Птичник хмыкнул. Наверное, сейчас опять задвинет про рынок.
Но он сказал другое:
— Отчего же нет? Есть. По крайней мере, говорят, что есть...
Глава 22
Дочь Ночи.
С учетом всей специфики этого мира, эти два слова уже звучали довольно паршиво. Паршиво и тоскливо. Все, что связано с ночью здесь не несло ничего хорошего и не применялось в положительном ключе. Поэтому, когда Птичник назвал эти два слова, я напрягся.
— И кто это?
— Нечто вроде... городской легенды. — задумчиво произнес Птичник, глядя в небо.
Да у вас тут весь мир вроде городской легенды! Что же такое эта Дочь Ночи, если даже здесь, даже для вас она — городская легенда?
Но вслух я сказал другое:
— А поподробнее?
— Дочь Ночи это... существо. Существо женского пола. Женщина, если угодно. Единственное человекоподобное разумное существо, которая живет в ноктусе, а не в люктусе.

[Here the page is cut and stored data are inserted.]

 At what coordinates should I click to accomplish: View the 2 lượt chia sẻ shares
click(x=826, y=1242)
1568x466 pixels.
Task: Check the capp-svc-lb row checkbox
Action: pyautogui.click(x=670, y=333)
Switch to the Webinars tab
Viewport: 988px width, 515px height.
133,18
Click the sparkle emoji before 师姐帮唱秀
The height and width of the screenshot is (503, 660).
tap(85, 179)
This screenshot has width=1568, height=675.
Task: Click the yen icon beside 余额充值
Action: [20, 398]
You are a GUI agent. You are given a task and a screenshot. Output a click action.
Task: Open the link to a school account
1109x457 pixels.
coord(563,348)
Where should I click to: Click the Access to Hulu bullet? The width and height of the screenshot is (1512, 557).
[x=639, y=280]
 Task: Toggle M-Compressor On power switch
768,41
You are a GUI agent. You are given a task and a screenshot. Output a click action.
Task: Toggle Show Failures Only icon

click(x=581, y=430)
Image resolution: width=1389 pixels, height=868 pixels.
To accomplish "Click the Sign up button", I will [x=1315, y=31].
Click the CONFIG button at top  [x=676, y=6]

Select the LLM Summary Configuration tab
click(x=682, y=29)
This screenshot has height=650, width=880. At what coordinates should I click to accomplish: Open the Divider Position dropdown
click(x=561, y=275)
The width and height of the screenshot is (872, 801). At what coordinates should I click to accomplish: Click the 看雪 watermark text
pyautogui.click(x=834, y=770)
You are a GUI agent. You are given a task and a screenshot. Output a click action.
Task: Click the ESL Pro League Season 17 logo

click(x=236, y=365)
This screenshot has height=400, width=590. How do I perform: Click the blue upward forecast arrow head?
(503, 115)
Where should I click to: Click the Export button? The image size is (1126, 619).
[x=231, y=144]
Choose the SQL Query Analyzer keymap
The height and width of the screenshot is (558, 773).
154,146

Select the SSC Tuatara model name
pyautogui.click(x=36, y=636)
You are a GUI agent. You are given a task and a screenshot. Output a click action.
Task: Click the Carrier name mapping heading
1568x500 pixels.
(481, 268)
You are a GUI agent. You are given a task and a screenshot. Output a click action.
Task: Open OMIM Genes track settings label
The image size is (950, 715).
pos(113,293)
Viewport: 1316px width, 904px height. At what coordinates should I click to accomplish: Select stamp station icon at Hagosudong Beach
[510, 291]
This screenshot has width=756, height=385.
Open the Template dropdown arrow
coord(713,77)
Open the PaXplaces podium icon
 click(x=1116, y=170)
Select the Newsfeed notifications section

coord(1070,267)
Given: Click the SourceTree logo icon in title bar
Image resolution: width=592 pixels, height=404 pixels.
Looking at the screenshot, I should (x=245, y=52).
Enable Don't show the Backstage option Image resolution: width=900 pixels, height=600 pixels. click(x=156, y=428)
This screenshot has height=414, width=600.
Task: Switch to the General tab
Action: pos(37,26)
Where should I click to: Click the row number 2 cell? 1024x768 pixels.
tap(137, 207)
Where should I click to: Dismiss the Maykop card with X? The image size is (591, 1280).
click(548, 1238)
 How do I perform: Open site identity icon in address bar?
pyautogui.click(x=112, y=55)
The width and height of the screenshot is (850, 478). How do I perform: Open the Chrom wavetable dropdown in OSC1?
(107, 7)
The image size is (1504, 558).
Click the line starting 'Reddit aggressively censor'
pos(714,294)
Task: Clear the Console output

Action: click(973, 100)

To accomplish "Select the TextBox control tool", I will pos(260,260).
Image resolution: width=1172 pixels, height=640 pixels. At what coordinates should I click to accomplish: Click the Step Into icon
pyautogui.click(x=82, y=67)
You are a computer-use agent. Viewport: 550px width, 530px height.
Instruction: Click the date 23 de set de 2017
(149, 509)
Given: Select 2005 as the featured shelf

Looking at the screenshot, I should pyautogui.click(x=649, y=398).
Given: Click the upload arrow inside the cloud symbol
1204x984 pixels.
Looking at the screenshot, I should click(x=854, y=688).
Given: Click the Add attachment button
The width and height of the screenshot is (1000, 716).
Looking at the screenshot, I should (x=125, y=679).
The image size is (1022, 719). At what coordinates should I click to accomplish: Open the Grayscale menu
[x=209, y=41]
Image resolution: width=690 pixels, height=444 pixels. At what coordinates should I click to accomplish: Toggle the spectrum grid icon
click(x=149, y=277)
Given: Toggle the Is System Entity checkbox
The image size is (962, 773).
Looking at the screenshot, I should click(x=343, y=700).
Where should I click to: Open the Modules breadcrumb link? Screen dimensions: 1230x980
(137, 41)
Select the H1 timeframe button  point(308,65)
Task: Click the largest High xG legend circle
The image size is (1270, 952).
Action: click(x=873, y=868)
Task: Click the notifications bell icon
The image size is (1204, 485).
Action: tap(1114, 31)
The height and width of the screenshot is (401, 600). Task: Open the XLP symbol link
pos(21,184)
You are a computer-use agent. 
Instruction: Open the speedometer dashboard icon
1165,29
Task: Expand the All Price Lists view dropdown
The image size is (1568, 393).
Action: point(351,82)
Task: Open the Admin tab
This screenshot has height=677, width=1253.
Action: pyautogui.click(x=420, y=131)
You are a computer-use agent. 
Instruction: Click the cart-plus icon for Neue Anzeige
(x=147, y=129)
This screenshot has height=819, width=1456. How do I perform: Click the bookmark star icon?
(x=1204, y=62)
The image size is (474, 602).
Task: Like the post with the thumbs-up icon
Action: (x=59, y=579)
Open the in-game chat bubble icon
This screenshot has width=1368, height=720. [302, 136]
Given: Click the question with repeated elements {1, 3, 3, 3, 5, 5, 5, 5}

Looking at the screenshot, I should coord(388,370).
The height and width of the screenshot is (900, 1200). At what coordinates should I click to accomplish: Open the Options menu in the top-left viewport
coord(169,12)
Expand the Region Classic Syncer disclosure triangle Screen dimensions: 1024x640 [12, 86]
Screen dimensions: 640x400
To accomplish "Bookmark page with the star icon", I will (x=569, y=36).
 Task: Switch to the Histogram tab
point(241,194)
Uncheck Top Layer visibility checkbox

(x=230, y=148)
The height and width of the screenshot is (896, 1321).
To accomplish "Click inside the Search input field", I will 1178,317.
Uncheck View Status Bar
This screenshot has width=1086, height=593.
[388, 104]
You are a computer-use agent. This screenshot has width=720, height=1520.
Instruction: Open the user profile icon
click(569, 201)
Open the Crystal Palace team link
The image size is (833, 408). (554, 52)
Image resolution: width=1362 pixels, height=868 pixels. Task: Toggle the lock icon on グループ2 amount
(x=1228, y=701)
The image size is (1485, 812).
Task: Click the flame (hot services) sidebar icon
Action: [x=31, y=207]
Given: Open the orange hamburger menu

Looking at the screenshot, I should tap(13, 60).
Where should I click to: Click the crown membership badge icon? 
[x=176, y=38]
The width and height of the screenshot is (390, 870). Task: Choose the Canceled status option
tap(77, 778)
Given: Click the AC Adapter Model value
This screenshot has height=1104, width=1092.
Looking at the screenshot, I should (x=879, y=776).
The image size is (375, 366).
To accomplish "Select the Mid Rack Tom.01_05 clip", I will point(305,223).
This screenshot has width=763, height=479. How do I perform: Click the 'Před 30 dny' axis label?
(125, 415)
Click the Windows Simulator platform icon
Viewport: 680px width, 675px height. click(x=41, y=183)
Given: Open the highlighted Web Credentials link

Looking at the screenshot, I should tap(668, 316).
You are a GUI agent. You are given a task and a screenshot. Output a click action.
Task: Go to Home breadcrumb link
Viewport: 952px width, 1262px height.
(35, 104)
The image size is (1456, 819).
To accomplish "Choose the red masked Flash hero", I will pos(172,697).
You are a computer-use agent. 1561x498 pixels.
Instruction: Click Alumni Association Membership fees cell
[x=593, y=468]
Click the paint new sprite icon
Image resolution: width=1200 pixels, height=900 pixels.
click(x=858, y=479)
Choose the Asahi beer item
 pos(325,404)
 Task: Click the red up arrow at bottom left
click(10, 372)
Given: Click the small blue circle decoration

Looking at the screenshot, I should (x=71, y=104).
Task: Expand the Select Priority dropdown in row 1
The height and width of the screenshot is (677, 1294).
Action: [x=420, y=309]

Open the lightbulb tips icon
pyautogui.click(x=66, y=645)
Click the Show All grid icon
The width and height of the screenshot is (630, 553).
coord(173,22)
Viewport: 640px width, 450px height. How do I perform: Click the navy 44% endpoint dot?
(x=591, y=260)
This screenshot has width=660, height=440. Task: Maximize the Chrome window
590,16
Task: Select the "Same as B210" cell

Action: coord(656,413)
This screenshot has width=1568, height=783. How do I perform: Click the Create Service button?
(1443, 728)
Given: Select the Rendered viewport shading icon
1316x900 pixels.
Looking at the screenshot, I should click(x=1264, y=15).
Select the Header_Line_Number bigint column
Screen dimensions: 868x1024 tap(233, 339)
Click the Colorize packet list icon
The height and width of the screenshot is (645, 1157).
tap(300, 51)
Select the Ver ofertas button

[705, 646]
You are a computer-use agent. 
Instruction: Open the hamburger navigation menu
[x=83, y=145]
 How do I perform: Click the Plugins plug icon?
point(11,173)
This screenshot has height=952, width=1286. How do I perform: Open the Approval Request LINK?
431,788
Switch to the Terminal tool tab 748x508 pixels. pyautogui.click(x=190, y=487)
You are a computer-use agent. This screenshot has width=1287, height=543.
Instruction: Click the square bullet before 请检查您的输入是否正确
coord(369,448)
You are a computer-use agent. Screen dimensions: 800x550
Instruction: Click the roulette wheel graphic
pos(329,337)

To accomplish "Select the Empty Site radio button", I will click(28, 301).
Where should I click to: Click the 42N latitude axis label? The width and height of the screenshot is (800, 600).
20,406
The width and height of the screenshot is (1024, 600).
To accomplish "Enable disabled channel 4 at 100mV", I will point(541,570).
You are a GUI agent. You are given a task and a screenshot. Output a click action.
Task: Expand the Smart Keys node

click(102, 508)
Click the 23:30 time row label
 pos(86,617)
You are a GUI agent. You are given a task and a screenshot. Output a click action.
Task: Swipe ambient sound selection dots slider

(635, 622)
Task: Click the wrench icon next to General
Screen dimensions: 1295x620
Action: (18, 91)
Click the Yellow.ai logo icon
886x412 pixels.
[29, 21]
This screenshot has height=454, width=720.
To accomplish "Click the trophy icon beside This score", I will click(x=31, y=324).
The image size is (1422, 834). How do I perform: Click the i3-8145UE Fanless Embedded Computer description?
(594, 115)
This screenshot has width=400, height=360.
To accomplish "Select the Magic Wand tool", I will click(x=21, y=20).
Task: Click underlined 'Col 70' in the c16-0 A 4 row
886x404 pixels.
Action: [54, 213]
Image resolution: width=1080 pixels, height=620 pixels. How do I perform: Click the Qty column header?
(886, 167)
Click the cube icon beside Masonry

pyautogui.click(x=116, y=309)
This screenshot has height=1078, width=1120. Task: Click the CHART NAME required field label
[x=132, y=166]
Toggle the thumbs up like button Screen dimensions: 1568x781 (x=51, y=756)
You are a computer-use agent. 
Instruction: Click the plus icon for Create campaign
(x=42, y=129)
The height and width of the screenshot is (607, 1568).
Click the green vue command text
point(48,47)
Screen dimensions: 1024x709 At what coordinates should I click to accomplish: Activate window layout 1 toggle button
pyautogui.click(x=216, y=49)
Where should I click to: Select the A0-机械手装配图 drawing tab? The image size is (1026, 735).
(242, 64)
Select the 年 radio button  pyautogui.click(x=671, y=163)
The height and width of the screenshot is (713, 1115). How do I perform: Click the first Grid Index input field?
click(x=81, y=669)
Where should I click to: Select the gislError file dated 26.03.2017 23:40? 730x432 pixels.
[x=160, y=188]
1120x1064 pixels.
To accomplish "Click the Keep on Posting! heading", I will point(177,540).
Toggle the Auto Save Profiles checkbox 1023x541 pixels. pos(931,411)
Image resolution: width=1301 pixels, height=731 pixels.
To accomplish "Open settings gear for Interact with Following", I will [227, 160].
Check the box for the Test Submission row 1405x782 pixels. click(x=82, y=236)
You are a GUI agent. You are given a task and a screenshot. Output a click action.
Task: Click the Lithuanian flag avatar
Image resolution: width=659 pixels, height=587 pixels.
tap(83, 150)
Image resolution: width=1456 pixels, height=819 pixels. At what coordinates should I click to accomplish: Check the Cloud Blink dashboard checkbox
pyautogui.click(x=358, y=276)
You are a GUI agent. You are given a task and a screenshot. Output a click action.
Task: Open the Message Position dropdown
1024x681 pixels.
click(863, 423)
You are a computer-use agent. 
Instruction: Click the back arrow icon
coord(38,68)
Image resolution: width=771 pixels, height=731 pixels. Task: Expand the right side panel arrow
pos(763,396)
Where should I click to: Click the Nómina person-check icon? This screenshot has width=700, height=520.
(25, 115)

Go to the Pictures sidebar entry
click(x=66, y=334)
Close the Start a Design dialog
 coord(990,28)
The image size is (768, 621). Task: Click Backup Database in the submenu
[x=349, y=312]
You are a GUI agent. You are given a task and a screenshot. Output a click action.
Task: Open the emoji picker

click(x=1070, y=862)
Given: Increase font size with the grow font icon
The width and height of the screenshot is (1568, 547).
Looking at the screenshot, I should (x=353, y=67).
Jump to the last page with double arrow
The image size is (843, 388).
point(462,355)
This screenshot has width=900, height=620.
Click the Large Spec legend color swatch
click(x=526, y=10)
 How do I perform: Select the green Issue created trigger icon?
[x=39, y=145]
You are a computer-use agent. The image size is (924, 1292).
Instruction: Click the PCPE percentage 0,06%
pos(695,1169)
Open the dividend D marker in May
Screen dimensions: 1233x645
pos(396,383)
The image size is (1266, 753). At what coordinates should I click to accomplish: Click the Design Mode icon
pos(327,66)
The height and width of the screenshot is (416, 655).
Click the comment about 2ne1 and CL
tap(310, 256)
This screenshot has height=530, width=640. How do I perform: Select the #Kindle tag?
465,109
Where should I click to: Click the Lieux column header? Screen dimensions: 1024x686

— Стоп, что?! — я подался вперед. — Живет в ноктусе?! Как это?! Там же невозможно жить!
— Все верно. Именно поэтому Дочь Ночи и считается городской легендой. Людям необходимо верить в том, что необъяснимое и непознанное — не такое уж необъяснимое и непознанное. И если в самом сердце смертельной зоны живет кто-то, похожий на человека, значит, не такая уж она и смертельная.
— Стоп! — я поднял ладонь. — Не забалтывай меня! Это городская легенда или реальный человек?! Пусть даже не человек — она реальна? Она существует?
— На этот вопрос я... — медленно начал Птичник. — Не могу дать тебе точного ответа.
— Почему?
— Потому что я его не знаю. Еще лет тридцать назад я знал, что она жива, но что с ней сейчас — этого я не знаю. Она могла действительно превратиться в городскую легенду, которая не имеет под собой реальной основы. Уже — не имеет.
— Она могла переродиться?
— Все могут переродиться.
— Ты понял, о чем я. Конкретно она могла переродиться? Или что с ней могло стать? Умерла от старости?
— Нет, от старости она точно не умерла. — усмехнулся Птичник. — Что касается всего остального — я же уже сказал. Я не могу дать ответ на твой вопрос. Я его не знаю. Если ты хочешь что-то о ней выяснить, тебе придется выяснить это самому.
— Хорошо. — не стал спорить я. — Но зачем мне это? В смысле, что мне это даст?